The era of The Sudden Stop

The era of The Sudden Stop

This is the era of The Sudden Stop.

Coronavirus = uncertainty.

Uncertainty leads to cognitive dread.  This can fuel anxiety, and with it, all sorts of issues such as not sleeping, grinding your teeth, being ratty, depressed, unable to cope. It can drive you mad.

M.A.D. It could stand for ‘My Anxiety Disorder’ or ‘Money Anxiety Disorder’’Market Anxiety Disorder’- you get the picture.

Nouriel Roubini – aka Dr Doom for his prediction of the 2008 global economic crisis – has been warning of a global recession.

Mohamed El-Erian, currently Allianz Chief Economic Advisor, is another well known and sought after voice in this space.

He says resist buying stocks as they continue to slide – stating that this time ‘it is different’ to the usual way these things play out – outlined here:

Economic and corporate shock. Global growth slows. Costs go up. Supply chains are disrupted.

Financial disruption. Illiquidity. Stress selling. The need for market funding kicks in.

A bottom is reached: in finance first, then in the economy.

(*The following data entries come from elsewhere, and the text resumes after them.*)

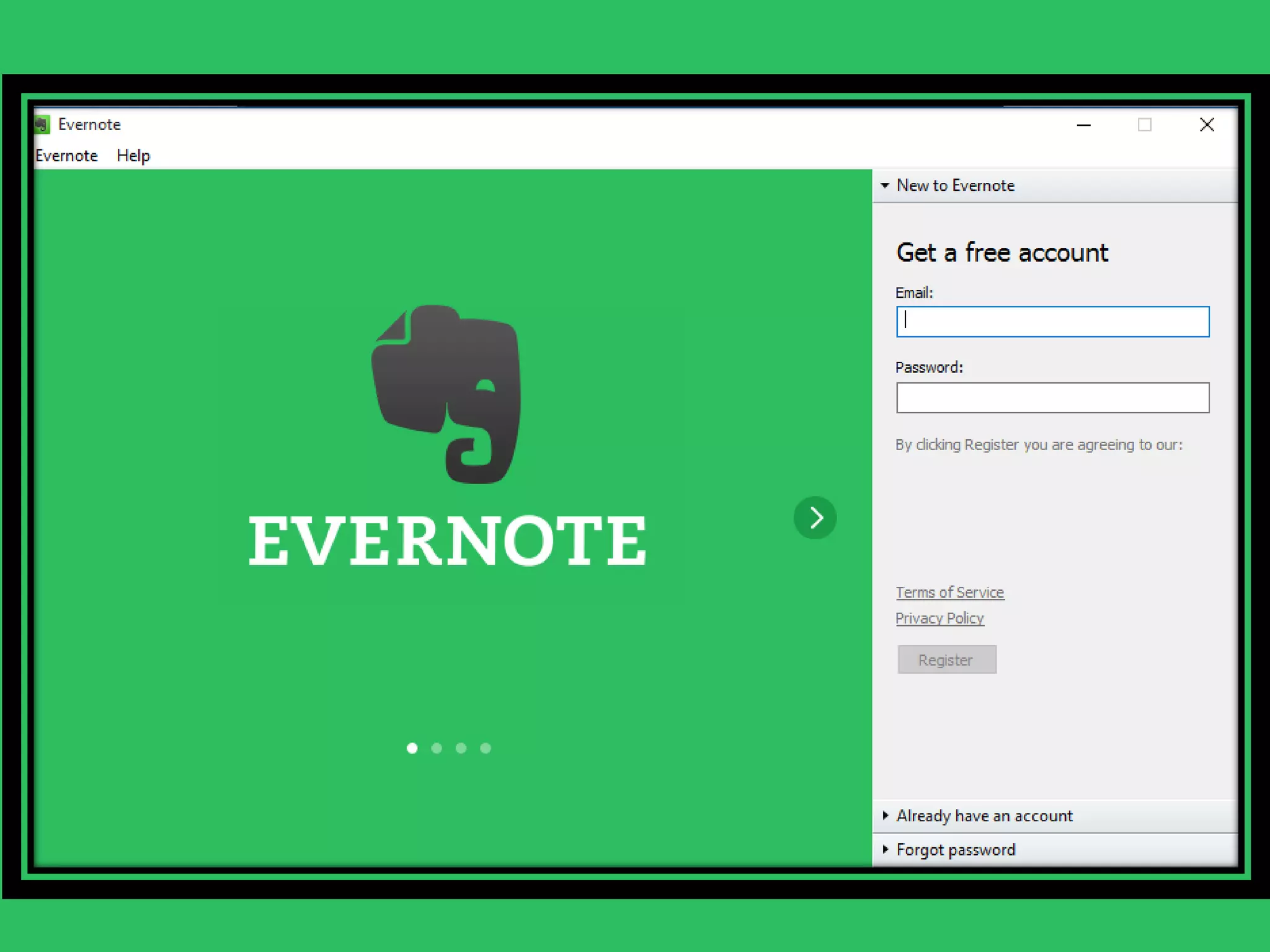Collapse the New to Evernote section
Viewport: 1270px width, 952px height.
click(x=955, y=185)
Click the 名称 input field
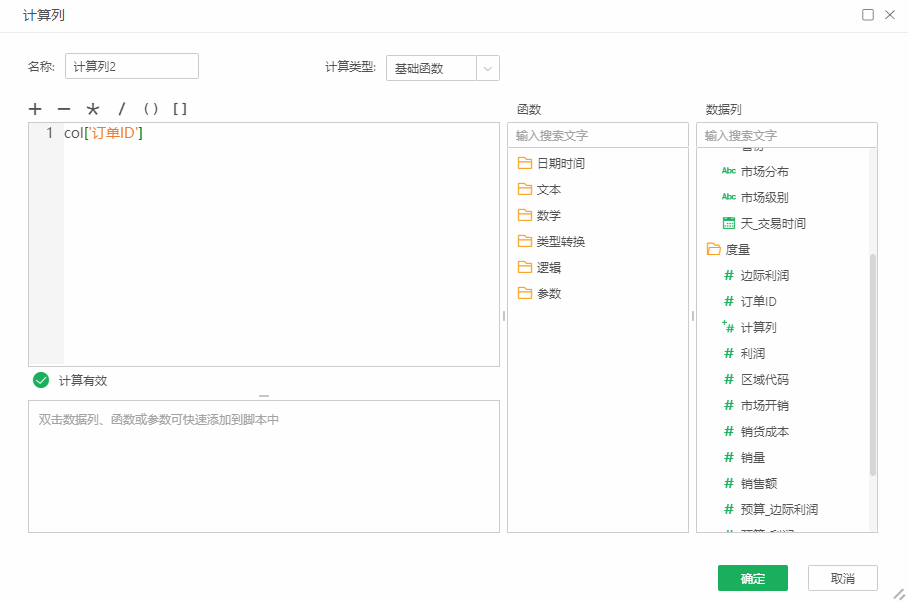This screenshot has height=602, width=908. [130, 64]
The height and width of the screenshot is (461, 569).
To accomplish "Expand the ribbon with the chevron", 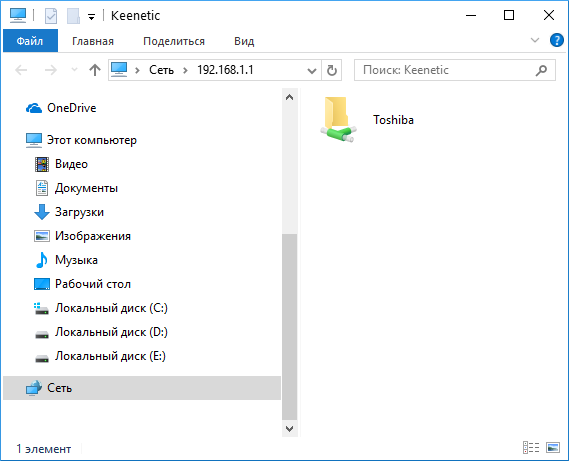I will (x=535, y=40).
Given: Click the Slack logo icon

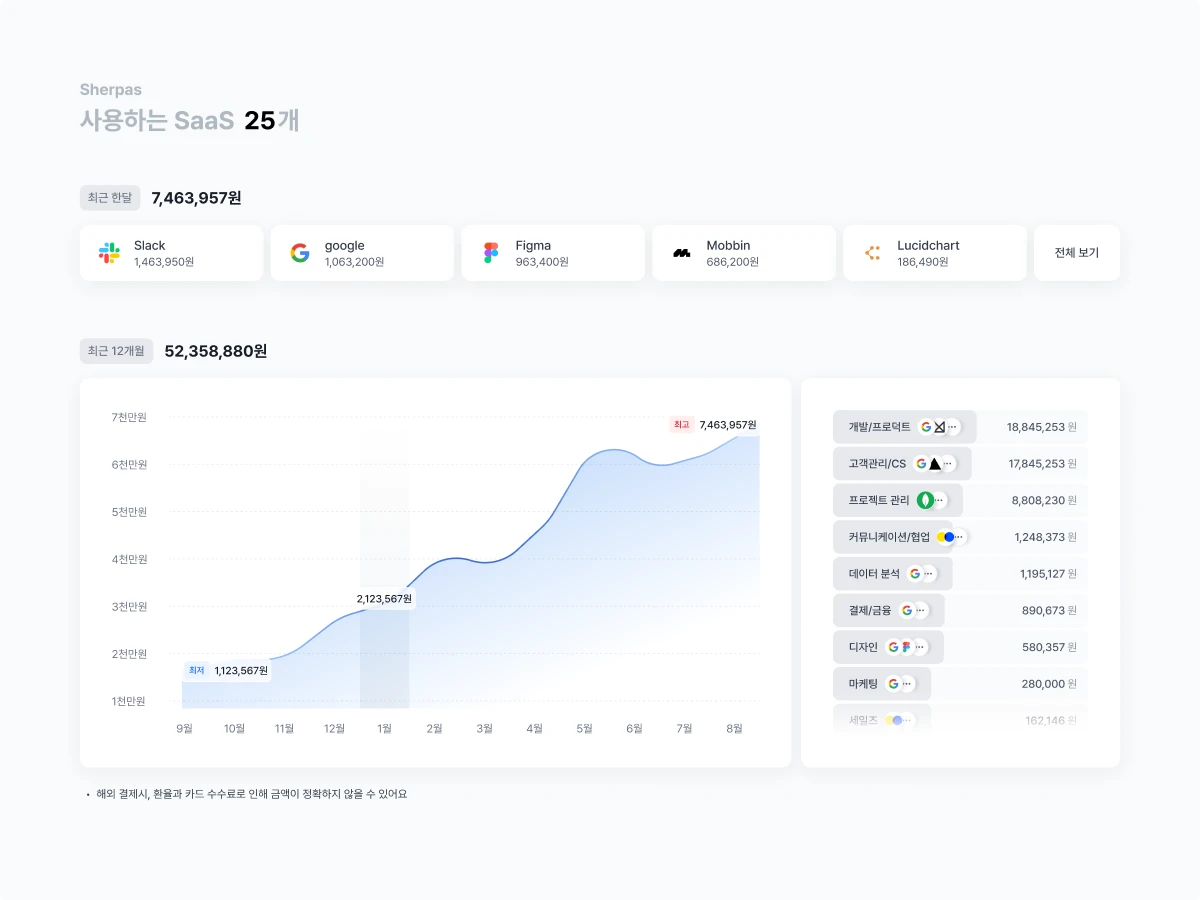Looking at the screenshot, I should click(x=109, y=253).
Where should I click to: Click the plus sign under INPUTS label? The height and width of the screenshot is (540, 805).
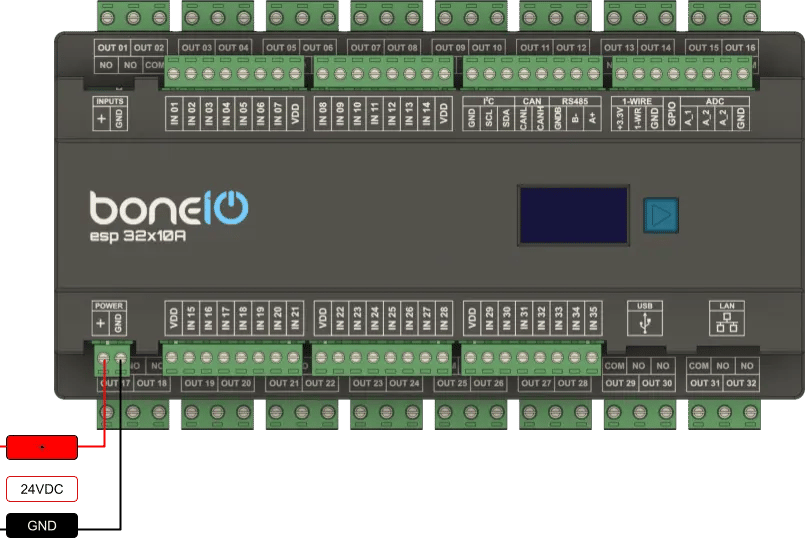pos(101,118)
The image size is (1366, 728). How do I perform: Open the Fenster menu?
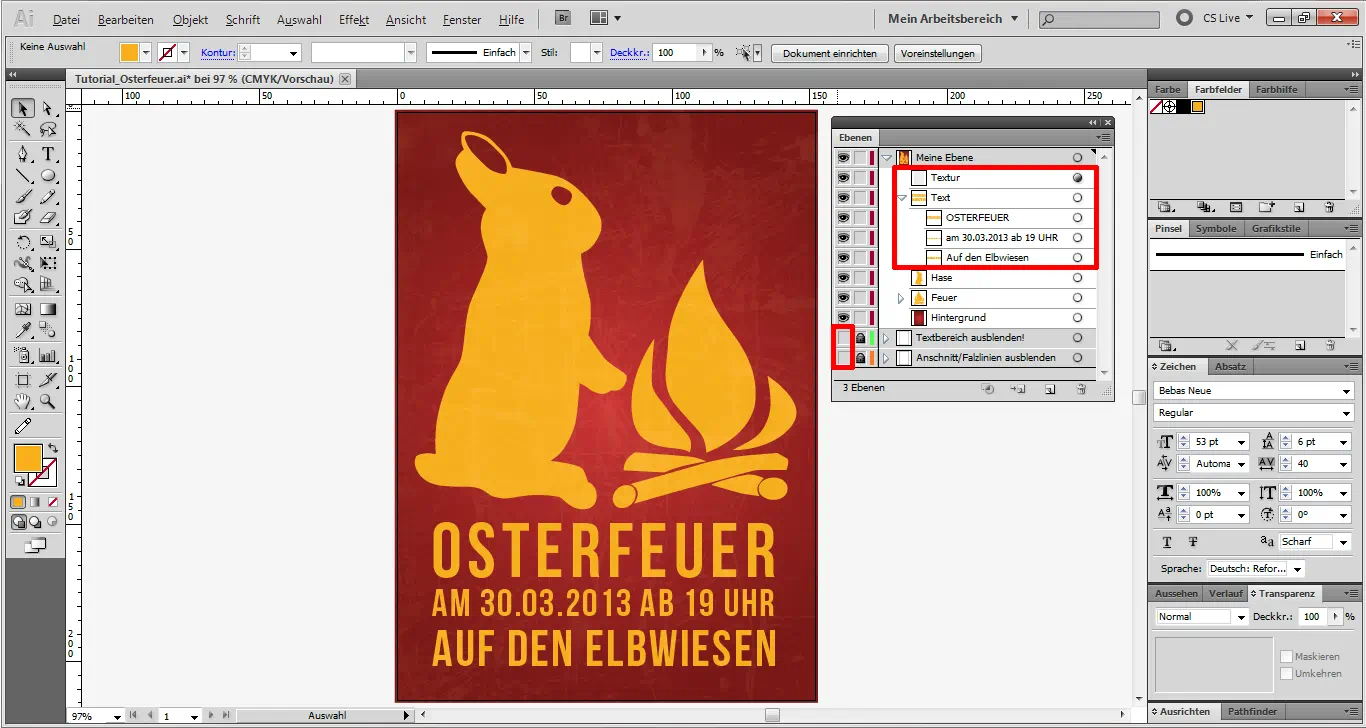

This time it’s not only figuring out where the bottom is, but what happens next. Because disruptions to corporate earnings and economic growth from “shock” events such as the coronavirus tend to stick around longer than more fundamental downturns. This is why El Erian is urging investors to resist buying the dip.

Recovery is about addressing the underlying issue, which is the virus. 

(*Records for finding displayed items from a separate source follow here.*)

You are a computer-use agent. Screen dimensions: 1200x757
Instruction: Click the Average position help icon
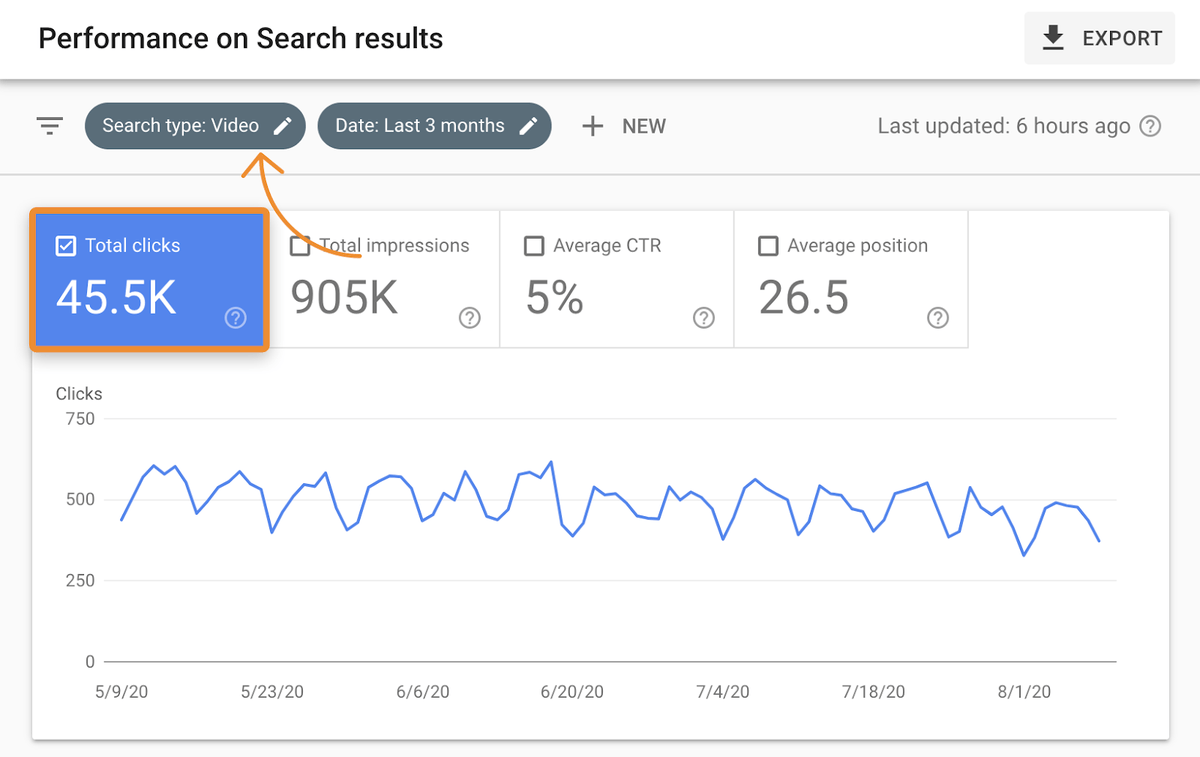[937, 318]
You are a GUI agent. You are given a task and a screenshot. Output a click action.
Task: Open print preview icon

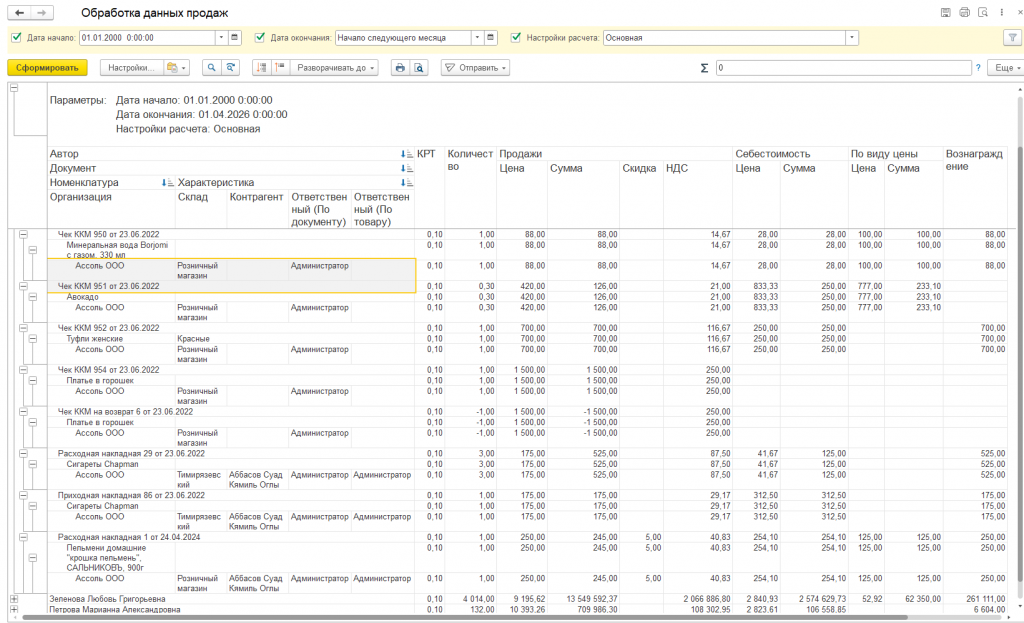pos(419,68)
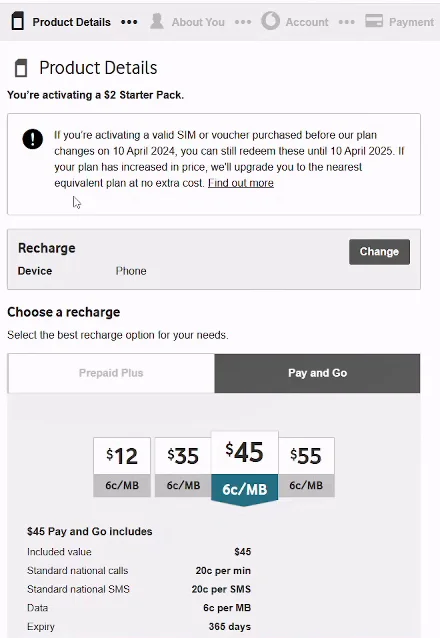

Central banks have been resisting stepping in. Whatever they do will be ineffective if the underlying issue – coronavirus – is not addressed.

Yes coronavirus is a problem. But could it be part of a bigger global solution – albeit at a huge price?

At the centre of what I mean by the era of The Sudden Stop is our interconnectedness, especially when you consider our deeply integrated global supply chains, and social media’s role in spreading ‘news’ and information. Markets are falling, pensions set to take a hit. Manufacturing in China has plunged. Events are being cancelled. 

Life in villages, towns and schools in certain places is grinding to a halt.  

Could it be that we stop. We stop buying needlessly. Traveling thoughtlessly. We stop because we have to, or are scared – for now. And carry it through to the next phase?

Could it be, to echo sentiment regarding market reaction, that this time it’s different?

Uncertainty is different to risk.

Risk you can measure and protect against, uncertainty you cannot.

American economist Frank Knight made this distinction in 1921. A more recent example is what the former US defence secretary Donald Rumsfeld famously called “unknown unknowns”.

Uncertainty means you cannot plan, prepare, protect or predict.

What the world is going through right now shall pass – we don’t know when or how. One thing we can control is how we behave in future – stopping to think before going back to the way things were.